**Input for this task**

● ● ● ● ●

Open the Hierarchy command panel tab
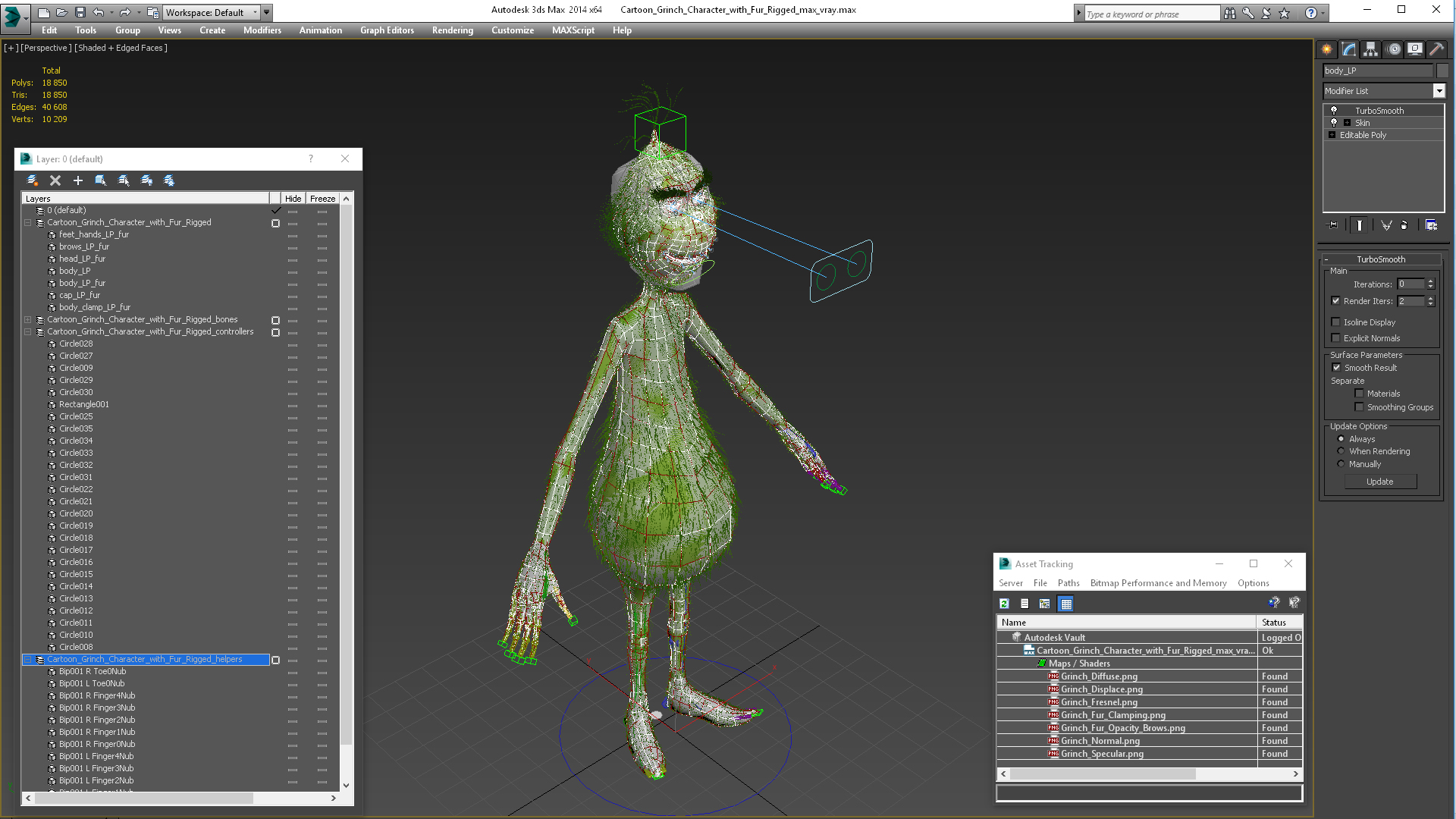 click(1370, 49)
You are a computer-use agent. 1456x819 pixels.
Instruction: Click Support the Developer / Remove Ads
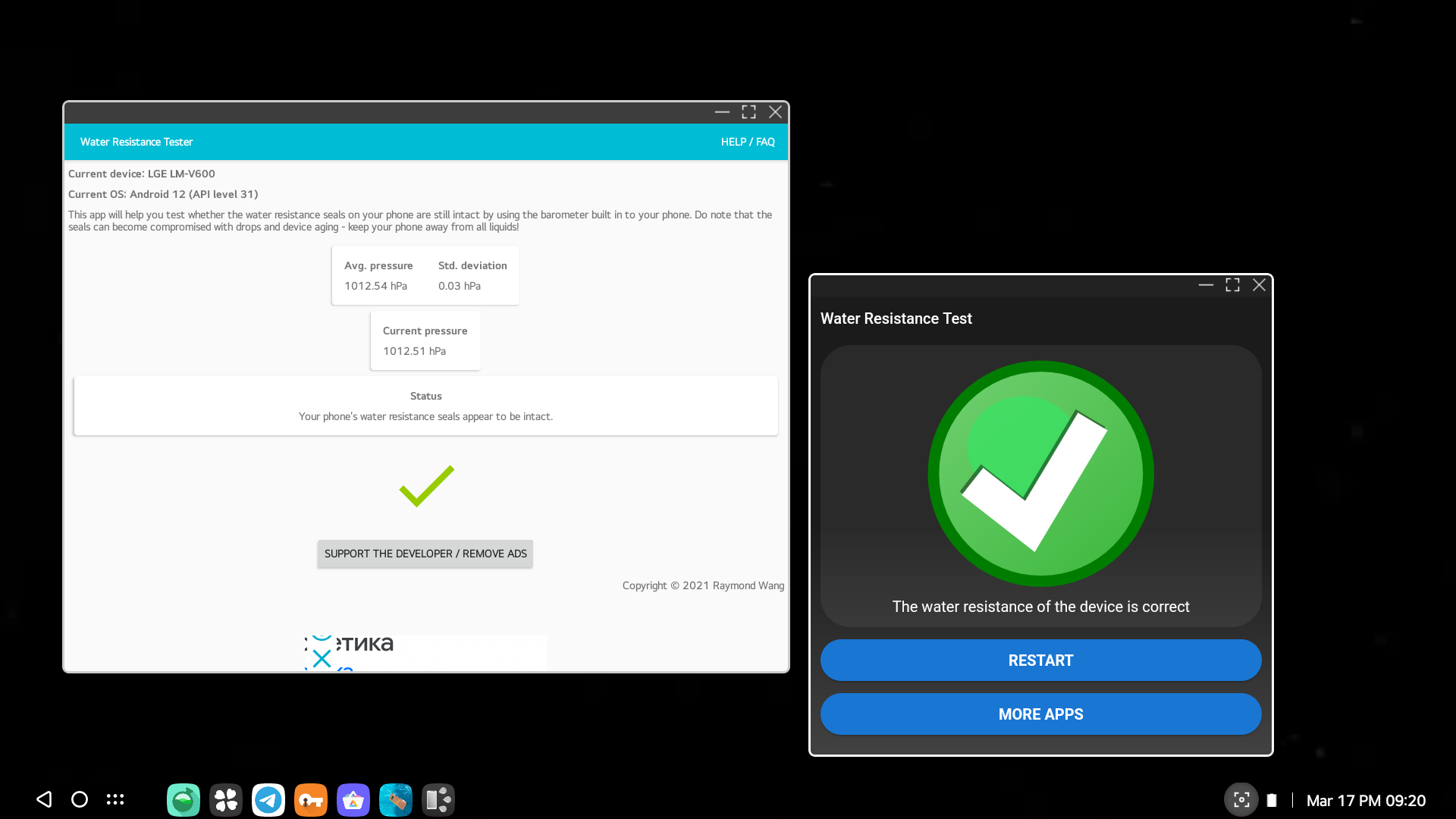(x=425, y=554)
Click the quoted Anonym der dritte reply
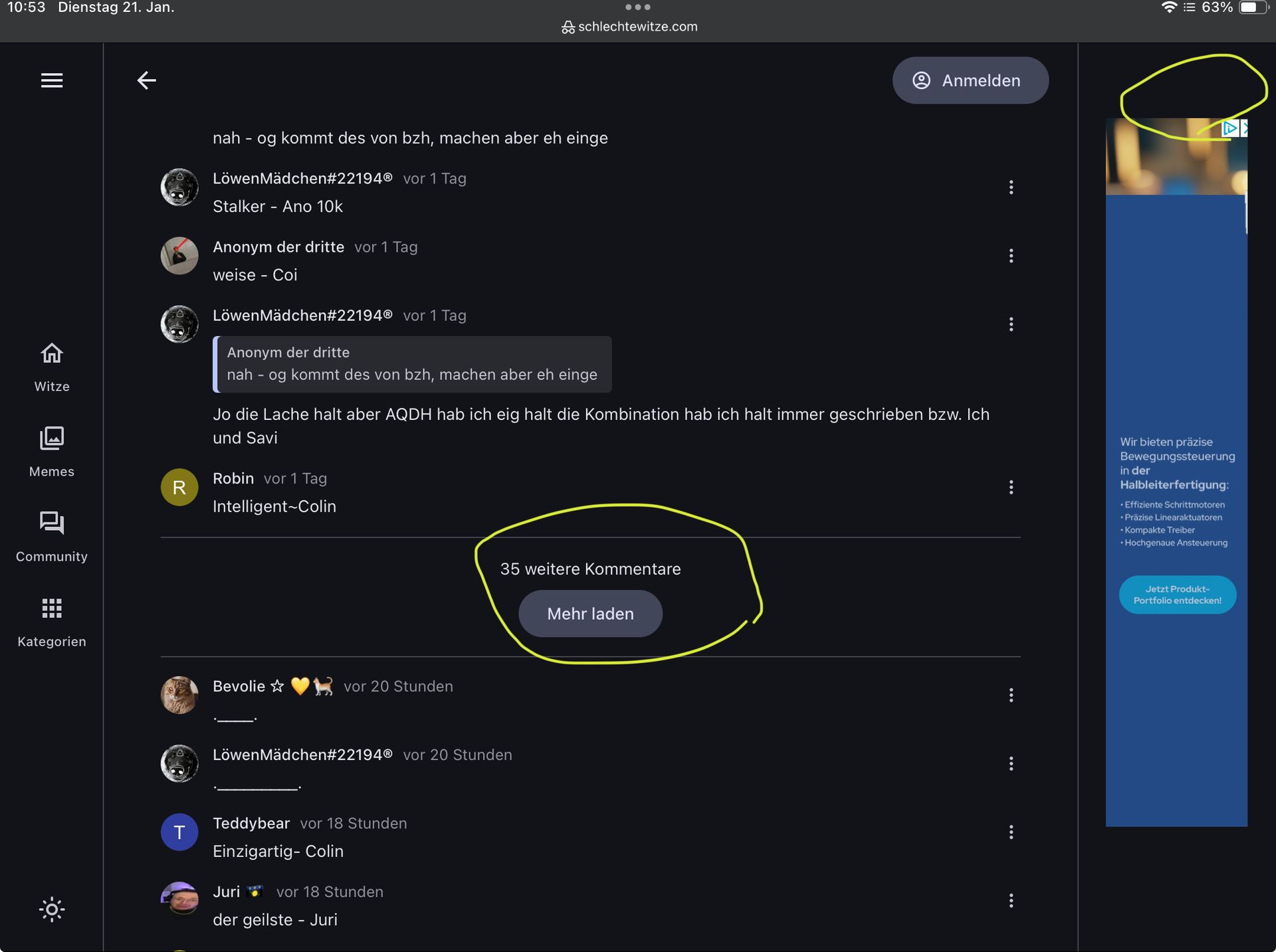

● ● ● ● ●

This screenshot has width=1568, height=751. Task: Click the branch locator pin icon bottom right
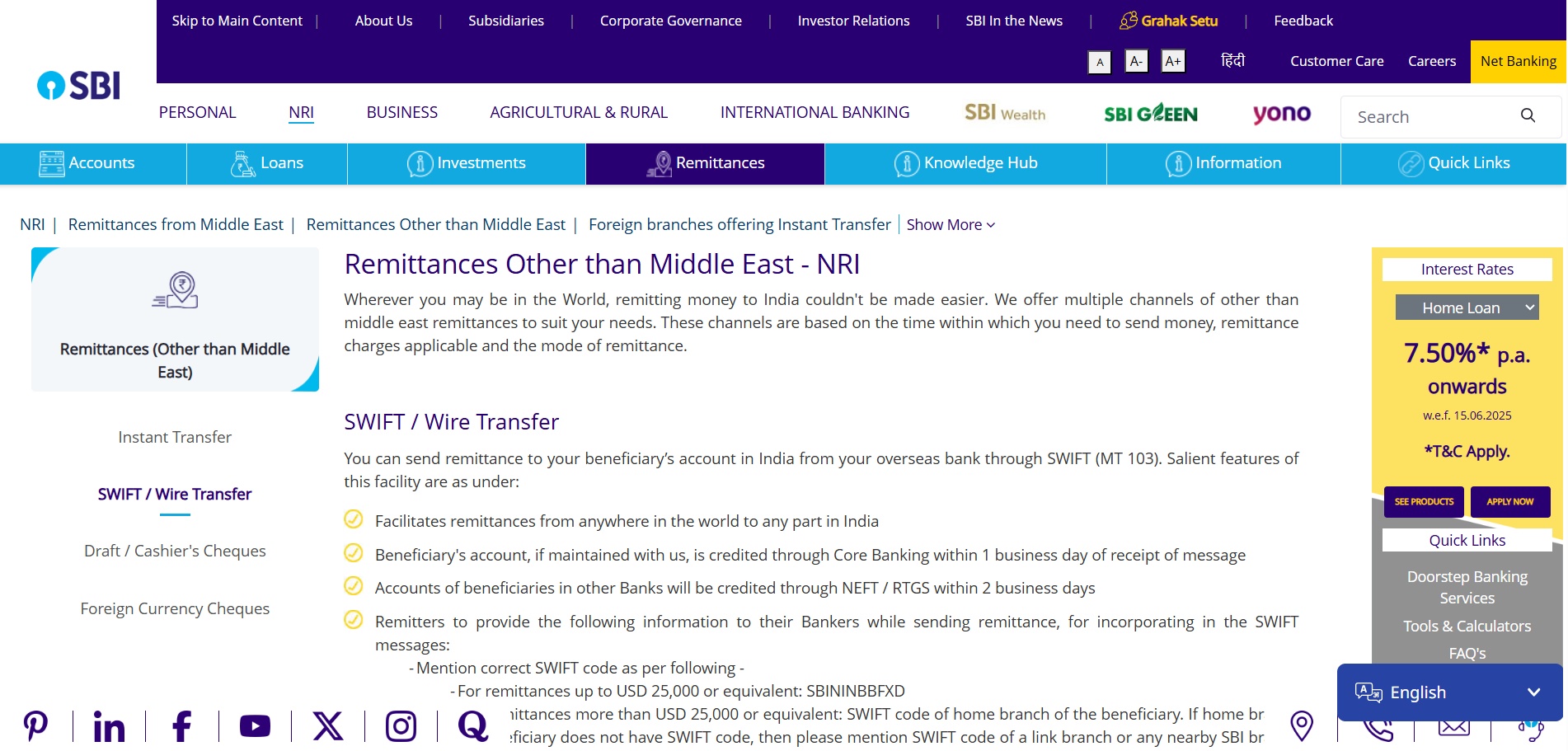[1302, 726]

● ● ● ● ●

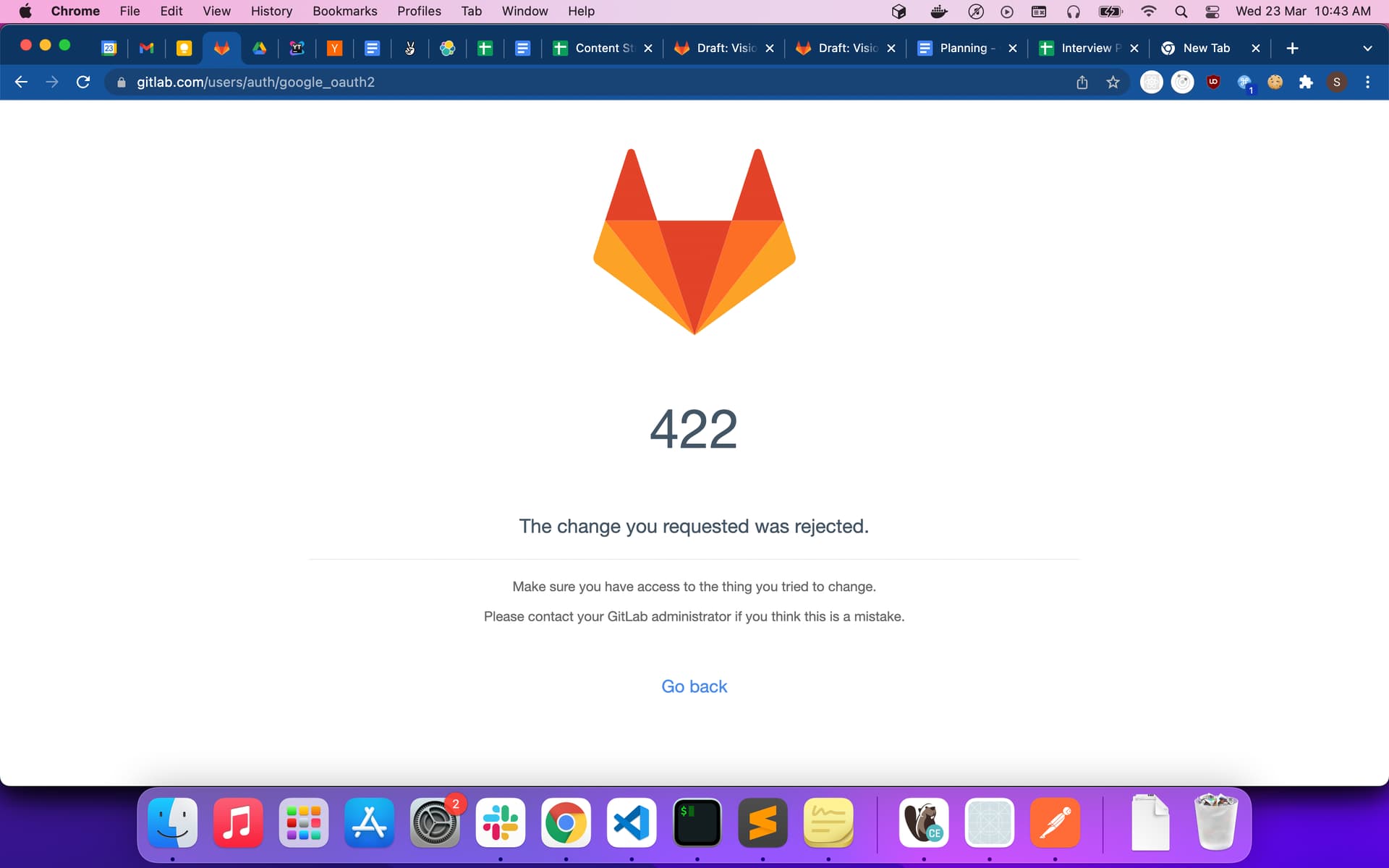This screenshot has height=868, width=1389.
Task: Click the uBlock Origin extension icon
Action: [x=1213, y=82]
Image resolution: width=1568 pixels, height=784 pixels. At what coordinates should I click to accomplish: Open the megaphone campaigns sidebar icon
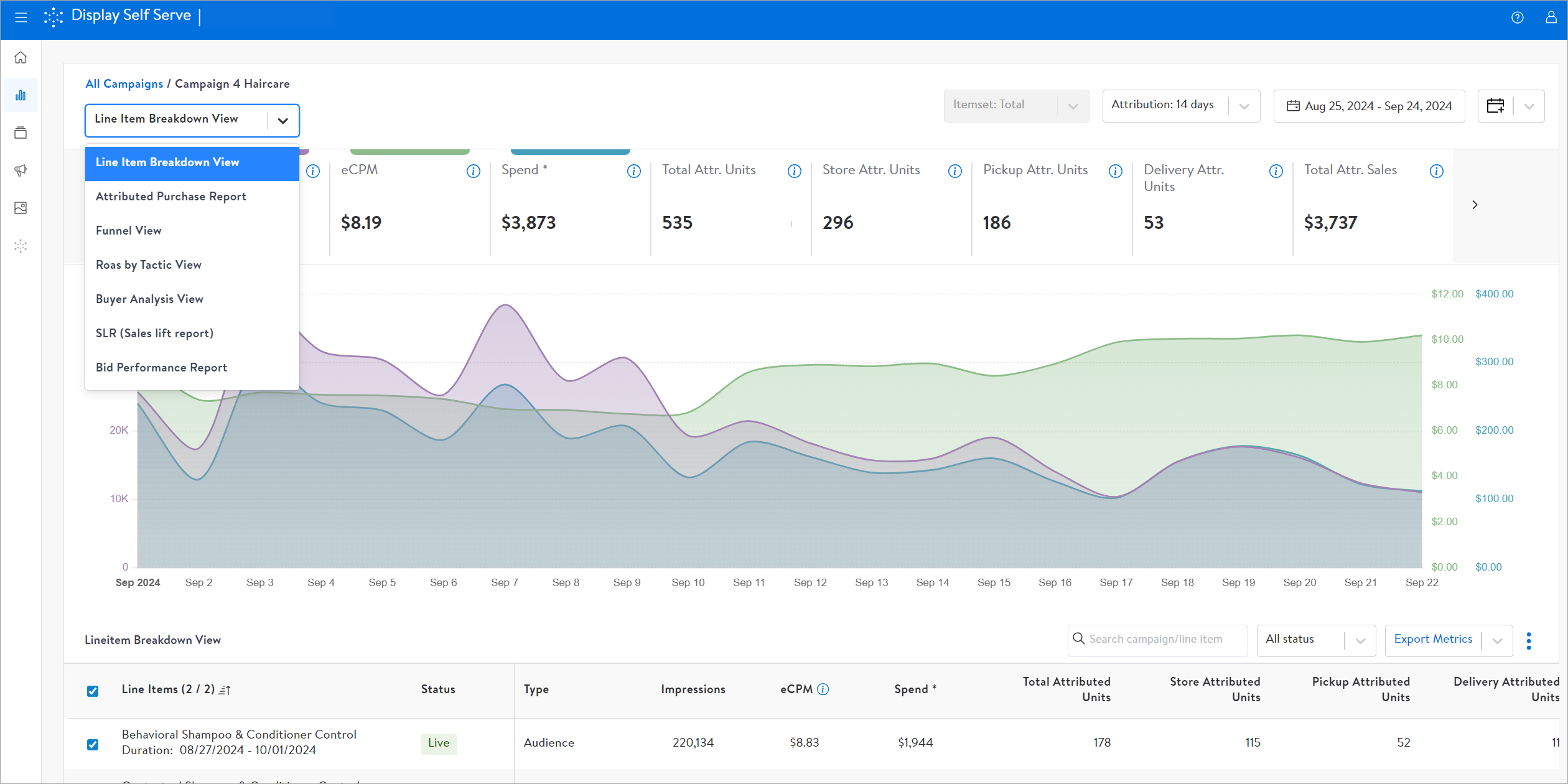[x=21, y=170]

● ● ● ● ●

**Task objective**
Within the listing above, the lines from the one with "You are a computer-use" through the one with "Click the quoted Anonym der dritte reply" are to be given again word for word. Do not include pictures.

**Answer section**
You are a computer-use agent. 1456x819 pixels.
Instruction: Click Support the Developer / Remove Ads
(x=425, y=554)
Click the quoted Anonym der dritte reply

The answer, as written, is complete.